EXERCISE INPUTS -
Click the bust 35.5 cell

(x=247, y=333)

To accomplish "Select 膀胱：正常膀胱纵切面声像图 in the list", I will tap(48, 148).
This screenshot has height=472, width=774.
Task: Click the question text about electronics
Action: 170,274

WHAT YOU HAVE TO DO - Could you give these lines again with "list" renamed to "menu" and nothing else altered?

ANSWER TO THIS EXERCISE -
Click the bust 35.5 cell

(x=247, y=333)

To accomplish "Select 膀胱：正常膀胱纵切面声像图 in the menu", I will tap(48, 148).
This screenshot has height=472, width=774.
Task: Click the question text about electronics
Action: 170,274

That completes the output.